I think the hardest thing for a photographer (at least for me) to do is to look at the whole picture, to not zone in, take in a whole scene and make it work as an image. The fact that we can now relatively easily doctor an image to remove e.g. unsightly overhead wires is just progress, 100 years ago there were fewer overhead wires to worry about but things change so our methods change too.
 
One of the reasons why Bresson is so admired, was because he could just pluck a moment out of the air, in one instance capturing it perfectly in the frame. Imposing his vision upon the scene that laid before him with mm second timing. There is real artistry to that, he treated the frame like a canvas in many ways.

Manipulation is nothing new, it's always been possible to manipulate photographs, which is demonstrated here.

http://www.talkphotography.co.uk/forums/showpost.php?p=122061&postcount=34

Bresson manipulated with his eye

I'm not against cropped photos at all. But i don't get people getting home and realizing that 30 50 % of a photo something they have created has to go.

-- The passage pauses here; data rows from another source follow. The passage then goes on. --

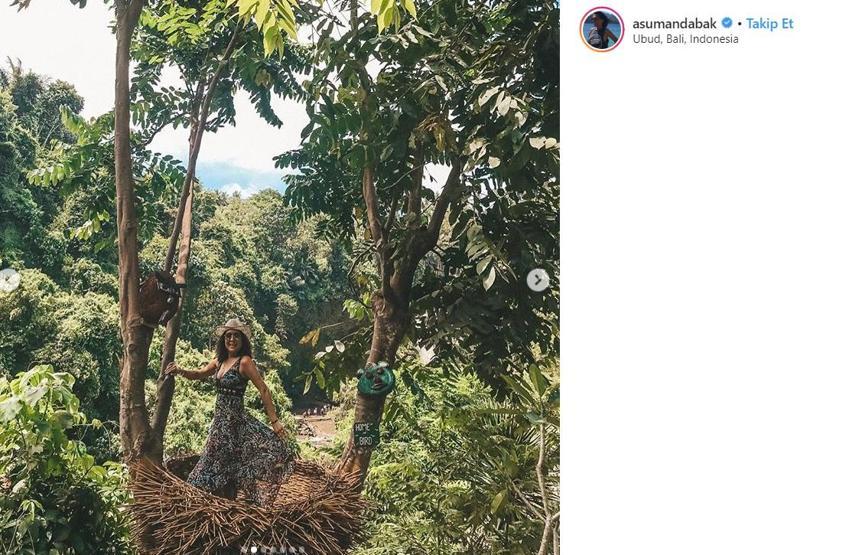Follow the account with Takip Et
Image resolution: width=862 pixels, height=555 pixels.
[x=770, y=23]
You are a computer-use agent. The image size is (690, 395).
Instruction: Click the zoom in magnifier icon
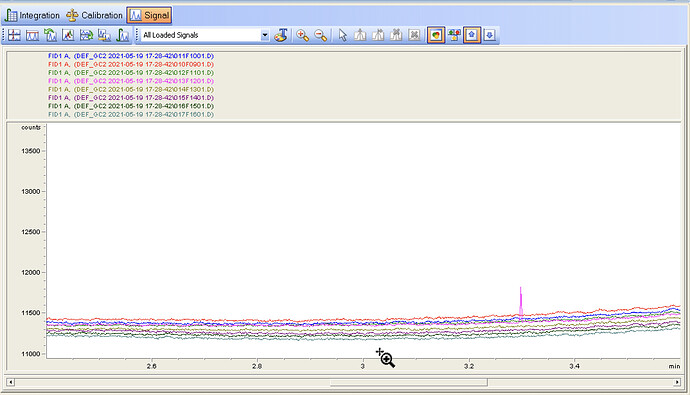click(x=302, y=35)
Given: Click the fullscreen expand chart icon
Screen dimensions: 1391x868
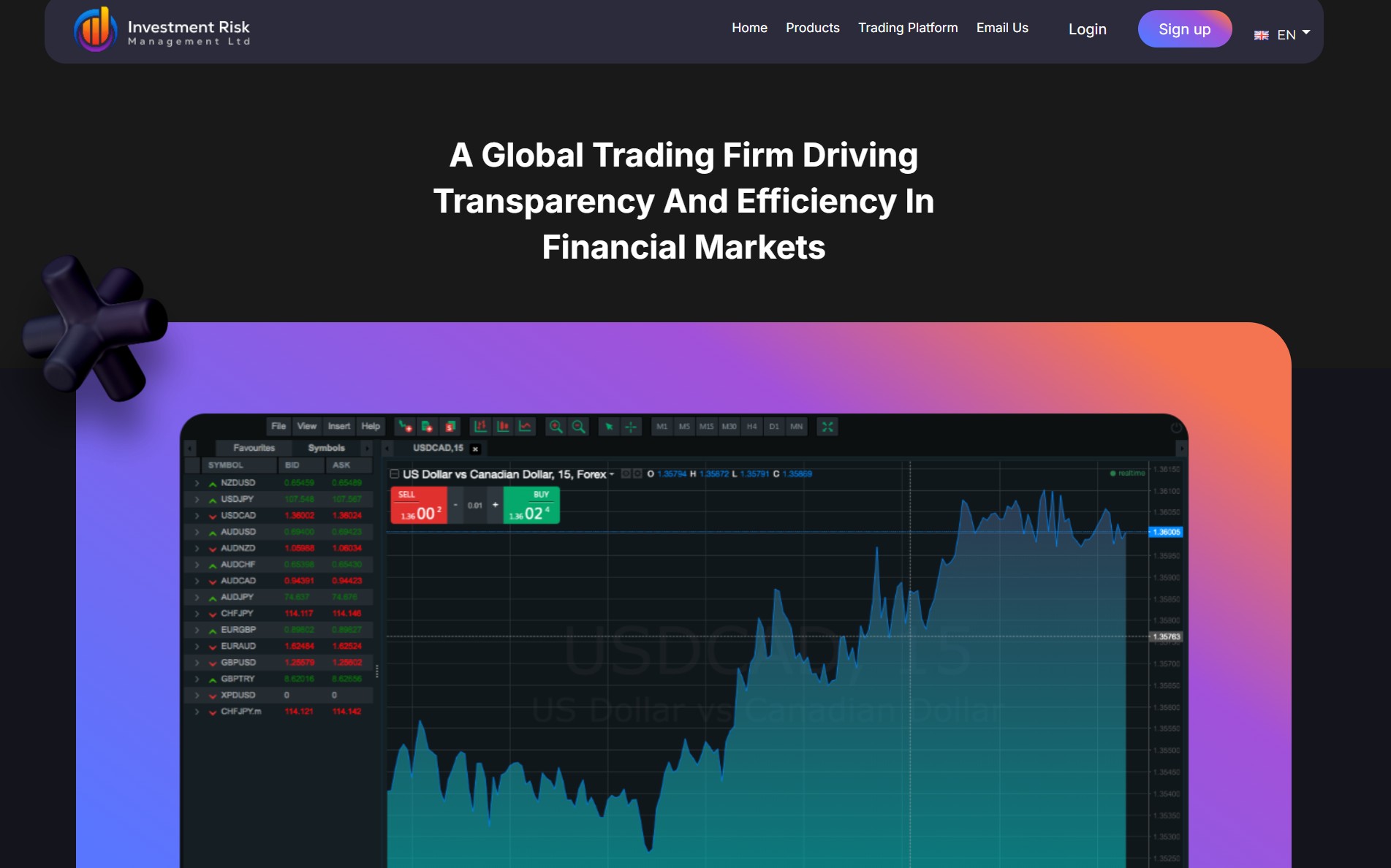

Out of all the replies to a shot shared on forums, with out doubt cropping is the most likely reply. I think that's a shame in some ways

But i do enjoy cropped images, Bresson is not actually my fav photographer, he's a man i admire i love his work. But my favourite photographer is Diane Arbus, who did crop her images

So i'm not against cropping, i'm against the idea of sanitising or salvaging a photograph.